# Exercise goal
Reproduce each of the rows below, character for character, with nothing added or changed.

>> Begin Source records

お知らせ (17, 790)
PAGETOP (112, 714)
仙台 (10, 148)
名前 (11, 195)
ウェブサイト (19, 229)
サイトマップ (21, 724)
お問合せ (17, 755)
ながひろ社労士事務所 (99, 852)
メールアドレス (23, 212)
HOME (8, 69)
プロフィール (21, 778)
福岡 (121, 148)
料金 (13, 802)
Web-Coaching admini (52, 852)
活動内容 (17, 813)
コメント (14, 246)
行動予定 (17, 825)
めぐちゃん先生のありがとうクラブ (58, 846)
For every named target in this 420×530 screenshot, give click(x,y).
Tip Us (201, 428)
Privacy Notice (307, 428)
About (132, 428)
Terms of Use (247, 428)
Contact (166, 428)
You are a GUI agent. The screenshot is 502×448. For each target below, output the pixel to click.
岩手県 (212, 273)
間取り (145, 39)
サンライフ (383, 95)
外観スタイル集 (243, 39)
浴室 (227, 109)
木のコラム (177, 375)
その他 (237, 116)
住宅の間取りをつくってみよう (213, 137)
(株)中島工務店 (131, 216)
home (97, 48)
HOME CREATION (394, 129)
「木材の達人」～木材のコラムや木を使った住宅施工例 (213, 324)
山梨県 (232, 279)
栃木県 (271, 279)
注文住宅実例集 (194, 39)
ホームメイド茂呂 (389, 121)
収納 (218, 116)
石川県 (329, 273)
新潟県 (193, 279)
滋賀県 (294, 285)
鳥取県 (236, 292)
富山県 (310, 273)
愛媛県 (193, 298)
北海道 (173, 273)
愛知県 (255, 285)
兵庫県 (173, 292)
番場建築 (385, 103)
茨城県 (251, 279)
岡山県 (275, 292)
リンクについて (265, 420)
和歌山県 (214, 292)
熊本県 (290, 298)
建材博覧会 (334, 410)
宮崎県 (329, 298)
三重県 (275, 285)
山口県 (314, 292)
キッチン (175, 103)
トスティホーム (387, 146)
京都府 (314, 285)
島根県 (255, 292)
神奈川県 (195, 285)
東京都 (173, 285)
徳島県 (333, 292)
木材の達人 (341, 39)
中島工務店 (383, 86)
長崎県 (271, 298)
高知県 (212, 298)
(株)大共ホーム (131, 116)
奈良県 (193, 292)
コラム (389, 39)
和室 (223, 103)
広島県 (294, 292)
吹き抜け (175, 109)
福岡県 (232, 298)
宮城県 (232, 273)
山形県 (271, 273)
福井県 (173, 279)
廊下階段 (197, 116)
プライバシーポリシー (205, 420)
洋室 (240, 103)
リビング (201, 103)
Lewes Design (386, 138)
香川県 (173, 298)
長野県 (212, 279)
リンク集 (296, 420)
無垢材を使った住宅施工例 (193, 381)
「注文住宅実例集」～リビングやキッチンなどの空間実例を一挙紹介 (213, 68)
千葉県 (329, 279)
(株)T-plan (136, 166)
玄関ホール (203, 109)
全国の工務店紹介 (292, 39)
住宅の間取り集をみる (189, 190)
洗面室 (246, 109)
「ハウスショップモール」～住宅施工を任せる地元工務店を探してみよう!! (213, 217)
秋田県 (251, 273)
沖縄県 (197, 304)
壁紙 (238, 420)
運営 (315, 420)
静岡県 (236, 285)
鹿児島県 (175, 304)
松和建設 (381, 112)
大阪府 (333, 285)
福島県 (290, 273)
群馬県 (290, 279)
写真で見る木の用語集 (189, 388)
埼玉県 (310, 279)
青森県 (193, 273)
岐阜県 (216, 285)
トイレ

>> End Source records

# Response to the task
お知らせ (17, 790)
PAGETOP (112, 714)
仙台 (10, 148)
名前 (11, 195)
ウェブサイト (19, 229)
サイトマップ (21, 724)
お問合せ (17, 755)
ながひろ社労士事務所 (99, 852)
メールアドレス (23, 212)
HOME (8, 69)
プロフィール (21, 778)
福岡 (121, 148)
料金 (13, 802)
Web-Coaching admini (52, 852)
活動内容 (17, 813)
コメント (14, 246)
行動予定 (17, 825)
めぐちゃん先生のありがとうクラブ (58, 846)
For every named target in this 420×530 screenshot, give click(x,y).
Tip Us (201, 428)
Privacy Notice (307, 428)
About (132, 428)
Terms of Use (247, 428)
Contact (166, 428)
You are a GUI agent. The screenshot is 502×448. For each target below, output the pixel to click.
岩手県 (212, 273)
間取り (145, 39)
サンライフ (383, 95)
外観スタイル集 (243, 39)
浴室 (227, 109)
木のコラム (177, 375)
その他 (237, 116)
住宅の間取りをつくってみよう (213, 137)
(株)中島工務店 (131, 216)
home (97, 48)
HOME CREATION (394, 129)
「木材の達人」～木材のコラムや木を使った住宅施工例 (213, 324)
山梨県 (232, 279)
栃木県 (271, 279)
注文住宅実例集 (194, 39)
ホームメイド茂呂 (389, 121)
収納 (218, 116)
石川県 (329, 273)
新潟県 (193, 279)
滋賀県 (294, 285)
鳥取県 (236, 292)
富山県 (310, 273)
愛媛県 (193, 298)
北海道 (173, 273)
愛知県 (255, 285)
兵庫県 (173, 292)
番場建築 (385, 103)
茨城県 (251, 279)
岡山県 (275, 292)
リンクについて (265, 420)
和歌山県 (214, 292)
熊本県 (290, 298)
建材博覧会 (334, 410)
宮崎県 (329, 298)
三重県 (275, 285)
山口県 (314, 292)
キッチン (175, 103)
トスティホーム (387, 146)
京都府 (314, 285)
島根県 (255, 292)
神奈川県 (195, 285)
東京都 (173, 285)
徳島県 (333, 292)
木材の達人 (341, 39)
中島工務店 (383, 86)
長崎県 (271, 298)
高知県 (212, 298)
(株)大共ホーム (131, 116)
奈良県 (193, 292)
コラム (389, 39)
和室 (223, 103)
広島県 (294, 292)
吹き抜け (175, 109)
福岡県 (232, 298)
宮城県 (232, 273)
山形県 (271, 273)
福井県 (173, 279)
廊下階段 (197, 116)
プライバシーポリシー (205, 420)
洋室 (240, 103)
リビング (201, 103)
Lewes Design (386, 138)
香川県 (173, 298)
長野県 (212, 279)
リンク集 (296, 420)
無垢材を使った住宅施工例 (193, 381)
「注文住宅実例集」～リビングやキッチンなどの空間実例を一挙紹介 (213, 68)
千葉県 (329, 279)
(株)T-plan (136, 166)
玄関ホール (203, 109)
全国の工務店紹介 (292, 39)
住宅の間取り集をみる (189, 190)
洗面室 (246, 109)
「ハウスショップモール」～住宅施工を任せる地元工務店を探してみよう!! (213, 217)
秋田県 (251, 273)
沖縄県 (197, 304)
壁紙 (238, 420)
運営 (315, 420)
静岡県 (236, 285)
鹿児島県 (175, 304)
松和建設 (381, 112)
大阪府 (333, 285)
福島県 (290, 273)
群馬県 (290, 279)
写真で見る木の用語集 (189, 388)
埼玉県 (310, 279)
青森県 (193, 273)
岐阜県 (216, 285)
トイレ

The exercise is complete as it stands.